- Opening Delimiter -
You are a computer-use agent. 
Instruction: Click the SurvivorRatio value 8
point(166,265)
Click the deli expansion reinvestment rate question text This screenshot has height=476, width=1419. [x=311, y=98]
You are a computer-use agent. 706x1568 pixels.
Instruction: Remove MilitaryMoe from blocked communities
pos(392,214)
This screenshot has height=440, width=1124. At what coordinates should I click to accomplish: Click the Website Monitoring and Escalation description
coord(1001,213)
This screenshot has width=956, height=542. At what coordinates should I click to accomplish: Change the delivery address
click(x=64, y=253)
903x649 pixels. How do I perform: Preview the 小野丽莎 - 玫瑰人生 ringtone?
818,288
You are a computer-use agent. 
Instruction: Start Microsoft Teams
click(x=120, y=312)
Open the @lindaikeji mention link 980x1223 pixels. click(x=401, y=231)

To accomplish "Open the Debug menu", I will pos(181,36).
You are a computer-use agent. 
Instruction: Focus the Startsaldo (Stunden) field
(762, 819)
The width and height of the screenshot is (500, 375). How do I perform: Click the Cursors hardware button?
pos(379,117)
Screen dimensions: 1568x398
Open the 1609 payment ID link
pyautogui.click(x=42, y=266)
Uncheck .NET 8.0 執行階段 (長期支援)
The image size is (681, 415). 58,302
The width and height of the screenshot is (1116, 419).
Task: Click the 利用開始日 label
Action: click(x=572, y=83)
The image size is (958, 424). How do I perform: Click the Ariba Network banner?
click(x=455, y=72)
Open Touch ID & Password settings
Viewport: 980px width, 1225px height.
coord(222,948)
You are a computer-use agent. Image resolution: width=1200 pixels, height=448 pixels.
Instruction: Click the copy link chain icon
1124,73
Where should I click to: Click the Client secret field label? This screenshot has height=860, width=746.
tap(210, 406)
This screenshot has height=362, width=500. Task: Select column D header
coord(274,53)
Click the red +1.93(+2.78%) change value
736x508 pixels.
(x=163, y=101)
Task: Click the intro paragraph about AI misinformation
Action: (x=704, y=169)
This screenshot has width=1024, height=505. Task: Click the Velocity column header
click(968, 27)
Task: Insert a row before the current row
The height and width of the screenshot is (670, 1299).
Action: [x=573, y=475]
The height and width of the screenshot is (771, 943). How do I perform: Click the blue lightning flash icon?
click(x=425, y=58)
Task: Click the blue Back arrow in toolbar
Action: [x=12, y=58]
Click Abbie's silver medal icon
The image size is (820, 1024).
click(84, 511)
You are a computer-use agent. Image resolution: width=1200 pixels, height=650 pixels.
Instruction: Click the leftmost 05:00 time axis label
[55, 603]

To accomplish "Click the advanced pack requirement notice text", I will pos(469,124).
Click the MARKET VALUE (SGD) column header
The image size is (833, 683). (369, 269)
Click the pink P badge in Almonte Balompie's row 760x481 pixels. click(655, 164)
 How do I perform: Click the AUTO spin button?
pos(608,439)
- Closing Delimiter -
• **What you need to do**
Lines holding the string "text" are the answer; copy each one from the listing above.

• **Exercise result**
Click the deli expansion reinvestment rate question text This screenshot has height=476, width=1419. [x=311, y=98]
To accomplish "Click the advanced pack requirement notice text", I will pos(469,124).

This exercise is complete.